Research Program Overview

In the Translational Oncology Laboratory, we are developing innovative new therapies for cancers including glioblastoma, melanoma and cancers of the lung and pancreas, as well as novel approaches to better guide the use of existing therapies. Much of our research is collaborative, working in close association with the Cancer Clinical Trials Unit at the Royal Adelaide Hospital, and partnering with other clinical sites, research laboratories and industry partners around Australia and internationally.

We are a large group with diverse interests, but unified by a common focus: the rapid translation of our research to the clinic, to enable our discoveries to contribute to better patient outcomes as soon as possible. Our two major research streams are described below.

Exercise tasks
• a. From the research program overview, duplicate the passage starting at "Research Program Overview" and ending at "Australia and internationally.".
• b. In the research program overview, the laboratory works in close association with the Cancer Clinical Trials Unit at which hospital?
• c. Write the next part of the Translational Oncology Laboratory's research program overview, picking up after its final sentence.

Recorded information
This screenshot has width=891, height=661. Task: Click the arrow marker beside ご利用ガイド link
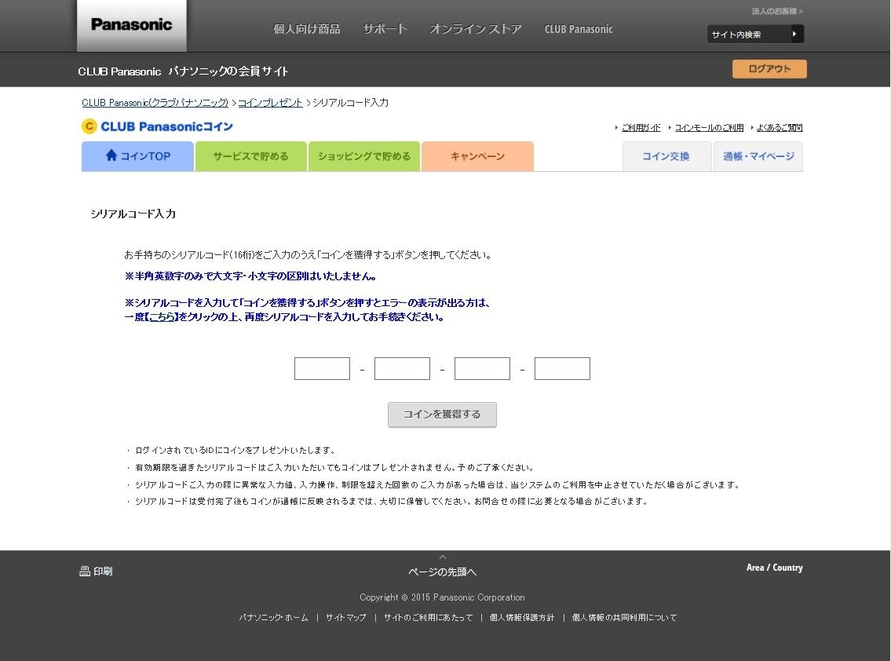click(x=615, y=126)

Task answers
• a.
Research Program Overview

In the Translational Oncology Laboratory, we are developing innovative new therapies for cancers including glioblastoma, melanoma and cancers of the lung and pancreas, as well as novel approaches to better guide the use of existing therapies. Much of our research is collaborative, working in close association with the Cancer Clinical Trials Unit at the Royal Adelaide Hospital, and partnering with other clinical sites, research laboratories and industry partners around Australia and internationally.

• b. The Royal Adelaide Hospital.

• c.
Cancer Immunotherapy Group

The Cancer Immunotherapy group focuses on novel therapies that enhance a cancer patient’s immune system, to enable the patient’s own T cells to target and destroy their tumour. Such approaches include chimeric antigen receptor (CAR)-T cells, bi-specific T cell engagers (BiTE) and immune checkpoint inhibitors (ICI). Our main focus is on brain tumours (glioblastoma in adults and diffuse midline glioma in children) and melanoma.

Antibody Targeting

This team uses functionalised monoclonal antibodies, including antibody-drug conjugates (ADCs) and antibodies labelled with radioactive isotopes, to target tumour cells for therapeutic and diagnostic purposes.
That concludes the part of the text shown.